Rappelons que l’article 1729 a. du CGI prévoit l’application d’une majoration de 40 % pour manquement délibéré qui vient sanctionner « les inexactitudes ou les omissions relevées dans une déclaration ou un acte comportant l’indication d’éléments à retenir pour l’assiette ou la liquidation de l’impôt ainsi que la restitution d’une créance de nature fiscale dont le versement a été indûment obtenu de l’État ».

L’élément intentionnel : pierre angulaire de la pénalité
La mise en œuvre de la pénalité de 40 % implique que l’Administration caractérise la « mauvaise foi » du contribuable  qui suppose, en application d’une jurisprudence constante, la réunion de deux conditions : un « élément matériel », l’omission ou l’insuffisance de déclaration et, un « élément intentionnel », l’intention délibérée du contribuable d’éluder l’impôt. Si le premier élément, qui découle de la simple constatation de l’omission, ne soulève pas de difficulté, l’élément intentionnel est en revanche plus délicat à définir dès lors qu’il vise à apprécier le comportement du contribuable. Ce dernier critère oblige l’Administration à ne pas se limiter à prendre en considération l’importance des sommes éludées.

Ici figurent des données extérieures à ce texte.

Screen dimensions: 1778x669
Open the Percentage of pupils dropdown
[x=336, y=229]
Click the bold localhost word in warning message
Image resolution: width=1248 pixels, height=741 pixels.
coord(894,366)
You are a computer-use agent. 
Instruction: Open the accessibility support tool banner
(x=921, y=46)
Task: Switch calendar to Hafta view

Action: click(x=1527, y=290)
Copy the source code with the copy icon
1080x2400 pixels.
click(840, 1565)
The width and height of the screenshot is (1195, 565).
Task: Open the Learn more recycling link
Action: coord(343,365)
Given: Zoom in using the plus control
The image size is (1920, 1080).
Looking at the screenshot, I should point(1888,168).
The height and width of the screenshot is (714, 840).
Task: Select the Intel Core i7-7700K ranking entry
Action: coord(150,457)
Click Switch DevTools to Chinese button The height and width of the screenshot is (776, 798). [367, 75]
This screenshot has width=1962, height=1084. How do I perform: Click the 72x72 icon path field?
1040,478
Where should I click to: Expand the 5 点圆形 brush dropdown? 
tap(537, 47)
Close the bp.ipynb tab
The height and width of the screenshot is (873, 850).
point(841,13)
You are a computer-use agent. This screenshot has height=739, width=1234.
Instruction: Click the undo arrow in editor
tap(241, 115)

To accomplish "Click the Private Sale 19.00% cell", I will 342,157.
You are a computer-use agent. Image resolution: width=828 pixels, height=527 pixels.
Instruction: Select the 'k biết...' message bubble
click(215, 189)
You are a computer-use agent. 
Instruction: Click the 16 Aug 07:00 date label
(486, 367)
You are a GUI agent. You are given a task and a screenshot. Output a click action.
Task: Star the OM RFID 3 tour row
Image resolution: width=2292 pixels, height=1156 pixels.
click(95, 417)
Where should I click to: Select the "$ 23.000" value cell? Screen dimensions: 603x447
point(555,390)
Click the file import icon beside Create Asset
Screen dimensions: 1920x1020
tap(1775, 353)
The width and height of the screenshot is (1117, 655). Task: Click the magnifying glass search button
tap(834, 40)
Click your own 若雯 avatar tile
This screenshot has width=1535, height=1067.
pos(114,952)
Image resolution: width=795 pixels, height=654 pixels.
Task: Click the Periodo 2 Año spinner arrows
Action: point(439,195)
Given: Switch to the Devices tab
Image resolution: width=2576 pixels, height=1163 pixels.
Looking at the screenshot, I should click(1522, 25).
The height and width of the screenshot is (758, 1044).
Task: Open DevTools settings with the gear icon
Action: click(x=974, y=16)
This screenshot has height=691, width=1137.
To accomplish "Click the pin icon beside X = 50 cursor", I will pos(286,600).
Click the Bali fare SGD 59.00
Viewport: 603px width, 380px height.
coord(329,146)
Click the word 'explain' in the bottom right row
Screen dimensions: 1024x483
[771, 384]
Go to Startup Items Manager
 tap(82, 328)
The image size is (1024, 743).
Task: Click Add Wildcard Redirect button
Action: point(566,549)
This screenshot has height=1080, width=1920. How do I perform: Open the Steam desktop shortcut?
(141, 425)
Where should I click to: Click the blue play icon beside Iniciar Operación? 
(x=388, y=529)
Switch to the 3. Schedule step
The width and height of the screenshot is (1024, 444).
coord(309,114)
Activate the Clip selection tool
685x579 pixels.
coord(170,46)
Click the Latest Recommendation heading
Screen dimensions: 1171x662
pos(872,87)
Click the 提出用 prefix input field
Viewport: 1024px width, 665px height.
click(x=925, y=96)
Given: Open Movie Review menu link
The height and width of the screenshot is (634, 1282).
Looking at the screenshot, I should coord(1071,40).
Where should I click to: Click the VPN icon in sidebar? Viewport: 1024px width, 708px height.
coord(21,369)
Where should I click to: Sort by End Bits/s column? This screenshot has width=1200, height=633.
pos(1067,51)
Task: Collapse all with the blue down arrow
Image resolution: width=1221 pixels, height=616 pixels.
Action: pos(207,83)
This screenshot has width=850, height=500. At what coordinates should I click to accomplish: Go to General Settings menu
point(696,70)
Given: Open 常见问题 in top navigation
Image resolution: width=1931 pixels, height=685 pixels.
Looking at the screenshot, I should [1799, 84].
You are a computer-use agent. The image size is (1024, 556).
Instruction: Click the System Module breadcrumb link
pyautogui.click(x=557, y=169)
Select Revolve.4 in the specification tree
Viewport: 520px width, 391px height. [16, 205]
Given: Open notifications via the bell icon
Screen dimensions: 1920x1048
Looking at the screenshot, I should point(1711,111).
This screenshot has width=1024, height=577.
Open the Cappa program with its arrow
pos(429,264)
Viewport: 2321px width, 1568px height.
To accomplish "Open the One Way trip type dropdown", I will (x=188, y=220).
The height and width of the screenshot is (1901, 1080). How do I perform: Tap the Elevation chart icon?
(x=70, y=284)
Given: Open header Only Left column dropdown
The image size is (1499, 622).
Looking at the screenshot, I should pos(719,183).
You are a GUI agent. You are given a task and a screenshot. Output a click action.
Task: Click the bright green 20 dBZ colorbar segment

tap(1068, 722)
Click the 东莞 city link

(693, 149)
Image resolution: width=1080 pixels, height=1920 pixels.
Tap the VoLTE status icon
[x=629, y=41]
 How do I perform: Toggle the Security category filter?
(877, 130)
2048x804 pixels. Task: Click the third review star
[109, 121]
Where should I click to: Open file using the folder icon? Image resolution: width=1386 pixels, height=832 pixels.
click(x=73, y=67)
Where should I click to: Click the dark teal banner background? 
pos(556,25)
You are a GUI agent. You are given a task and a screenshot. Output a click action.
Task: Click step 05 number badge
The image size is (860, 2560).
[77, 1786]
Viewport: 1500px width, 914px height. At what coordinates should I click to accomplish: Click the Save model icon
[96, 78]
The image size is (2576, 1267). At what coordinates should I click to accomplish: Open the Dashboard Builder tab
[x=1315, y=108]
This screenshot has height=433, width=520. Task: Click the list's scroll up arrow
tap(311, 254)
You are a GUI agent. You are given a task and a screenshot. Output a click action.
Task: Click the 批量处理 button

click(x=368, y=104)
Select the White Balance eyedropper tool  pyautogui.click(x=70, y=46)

Deux arrêts récents de la cour administrative d’appel de Paris  ont ainsi sanctionné l’Administration fiscale au motif que l’intention du contribuable d’éluder l’impôt n’était pas démontrée et que l‘administration fiscale ne pouvait se contenter de se fonder sur l‘importance des minorations de recettes et sur l’absence de conservation des pièces justificatives pour fonder l’application desdites pénalités.

Le comportement du contribuable au moment du contrôle fiscal n’entre pas en ligne de compte

En premier lieu, l’Administration doit, pour établir le caractère intentionnel du manquement du contribuable, se placer au moment de la déclaration ou de la présentation de l’acte comportant l’indication des éléments à retenir pour l’assiette ou la liquidation de l’impôt. Le Conseil d’État a, ainsi, récemment rappelé que le comportement du contribuable lors du contrôle fiscal ne peut constituer en aucun cas un élément permettant de motiver la pénalité de 40 %, seul son comportement au moment du dépôt des déclarations pouvant être pris en compte. Elle doit ensuite démontrer que le contribuable a agi sciemment dans l’intention d’éluder l’impôt.

Le caractère répété de l’infraction suppose une identité de contribuable, de dirigeants ou d’associés
Sans établir une liste exhaustive, on peut relever que l’Administration appliquera systématiquement la pénalité dès lors qu’elle pourra établir le caractère répétitif du comportement du contribuable. Le Conseil d’État estime en effet que les manquements délibérés sont caractérisés lorsque les agissements ont déjà été constatés lors d’une précédente vérification ou lorsque des pratiques irrégulières ont déjà été signalées au contribuable lors d’une vérification antérieure. Encore faut-il que le bien-fondé des précédents rehaussements ne soit pas, à cette date, toujours contesté par le contribuable. Dans ces situations, le contribuable a nécessairement eu connaissance des faits ou des situations qui motivent les rappels. Néanmoins, pour caractériser cette intention délibérée, qui suppose de prendre en considération le comportement du contribuable, il est, selon nous, nécessaire que le contribuable soit celui qui avait déjà eu connaissance des faits reprochés. À cet égard, il importe, conformément à une jurisprudence constante, de tenir « compte de la personne qui commet l’omission » ou l’insuffisance de déclaration.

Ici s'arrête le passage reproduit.